The hospital was about ten blocks away. It was the wrong place to stay, as he had been taught, and it was the wrong thing to be doing. But he was there and he was drinking and he would keep on drinking until he bought a bottle and brought it to a hotel room where he wouldn't be rolled for the cash.

Remo nodded and the glass filled up with a double shot of imported Canadian whiskey. He wouldn't even register at the hotel. He would keep on drinking until he could not think, until he could not feel or know and then he would be rolled undoubtedly and then thrown in jail and then CURE would find him and they would end it all.

They would do a good swift job, as fast as an electric chair, maybe faster. And then the judge's sentence would be carried out and may the Lord have mercy on his soul. Remo nodded again and the glass filled again and some more hills disappeared again and by the white lighted clock over the bar it was one p.m. or something or was it one a.m. or something?

There was sun in the street out there, too much sun and light. People played in the light, didn't they? They were the day people. And the whiskey was good. It was doing its job. «Whiskey,» Remo mumbled, «can contain without taste traces, small amounts of cyanide, any amount of arsenic and various toxic chemicals.»

«What, sir?» the bartender asked.

«Toxic chemicals,» Remo said.

The bartender, whose greasy graying hair gave him the appearance of an Italian count gone broke, said: «No, this is good stuff. We don't lace it. You're drinking the best.»

Remo raised the glass. «To the best. To Chiun.»

«To what, sir?»

«Take the money.»

«All of it?»

«No. Just for the drink.»

The bartender made a sloppy snatch on the extra bill. He'd never pass a CURE test.

«What, sir?»

«Another.»

«You haven't finished that.»

«I will. Come back. Come back. Come back. Come back.» Maybe he should kill the bartender, then he'd be safe in jail. Maybe life. Life. Life. But jail walls didn't stop CURE. Oh, no. Not the team. Protect the team. The team must be safe at all times.

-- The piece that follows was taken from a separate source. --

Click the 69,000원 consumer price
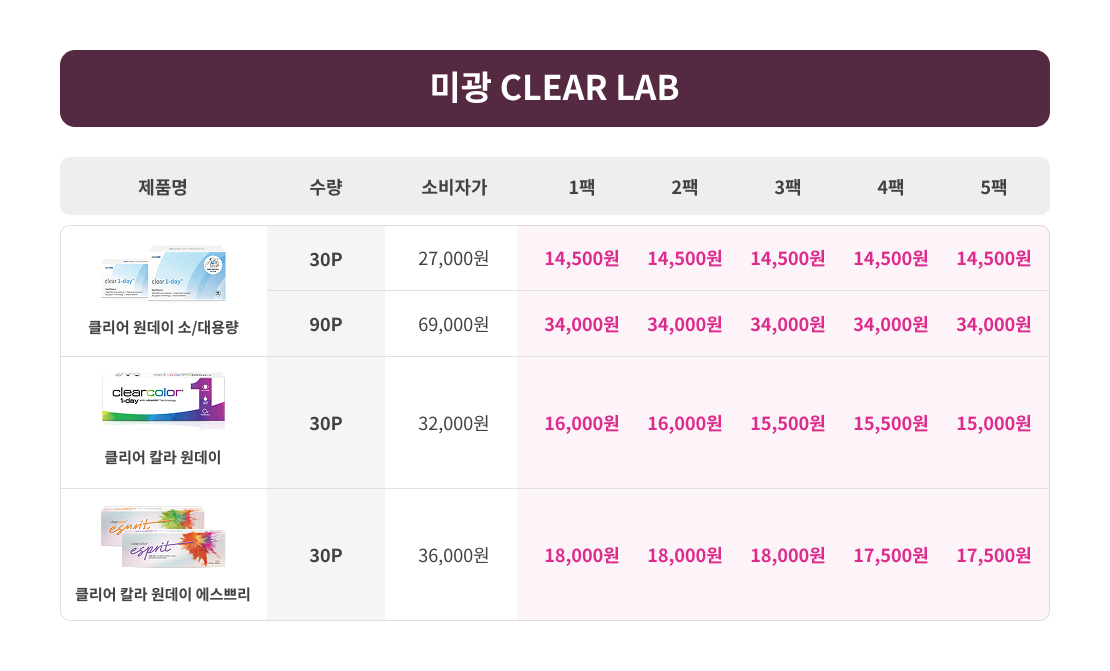This screenshot has height=671, width=1110. coord(454,324)
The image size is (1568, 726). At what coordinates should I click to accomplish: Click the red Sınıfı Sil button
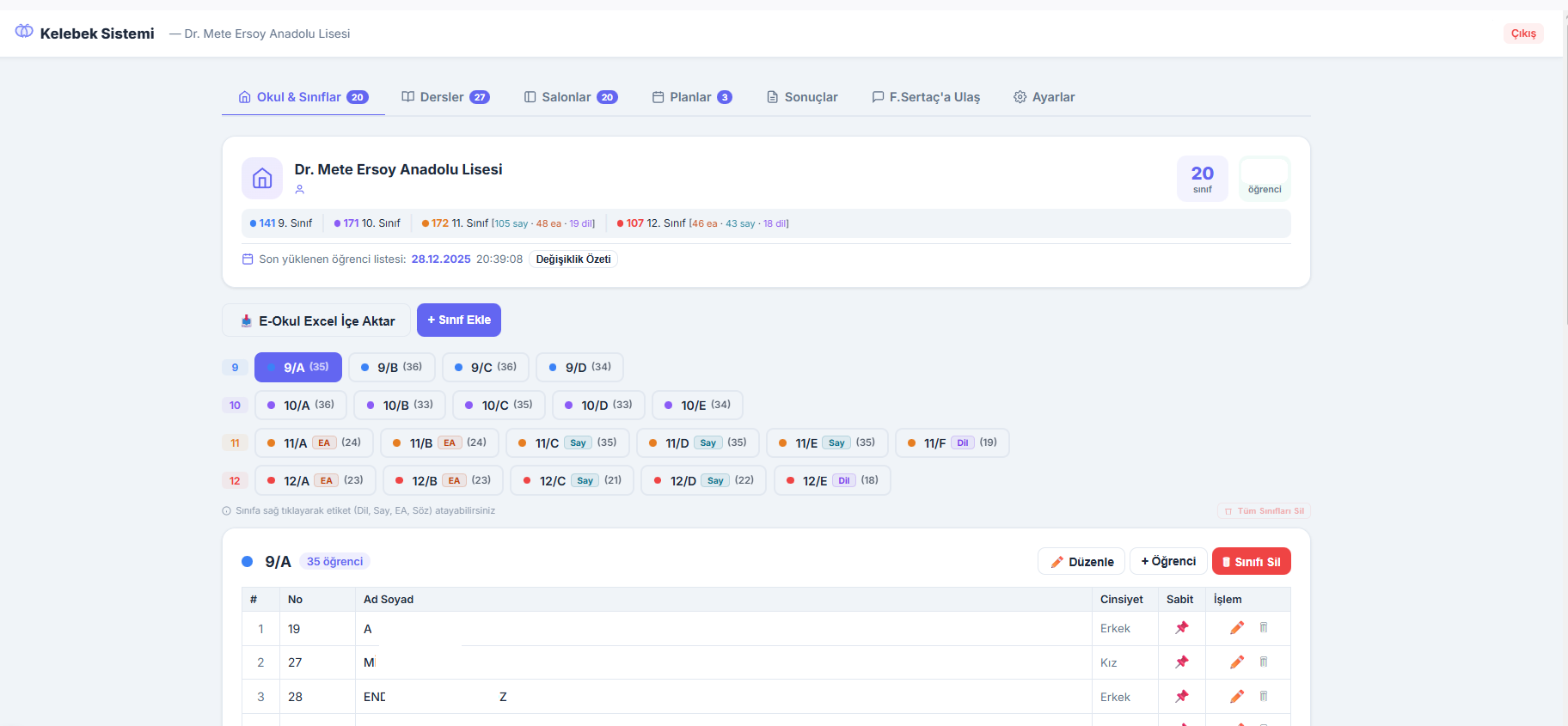(x=1251, y=562)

«You played on a team, sir?»

«I played on the best.» Damned stool. Remo grabbed the bar ledge. «No one ever got through the center of the line. I lost three teeth but no one ever got through the center of the line. Ha, ha. Until now. I open the gate for them all.» Oh, Remo, you're so brilliant. You're so smart. I never knew you were so smart. «They're all going through now.»

«Yeah,» said the bartender, making an even sloppier snatch. «They're all going through now.» He had an evil Italian face. It wasn't a Scotch, Irish, Indian, German or who knew what else face, like Remo's beautiful face. It was ugly. Ugly as Remo's face.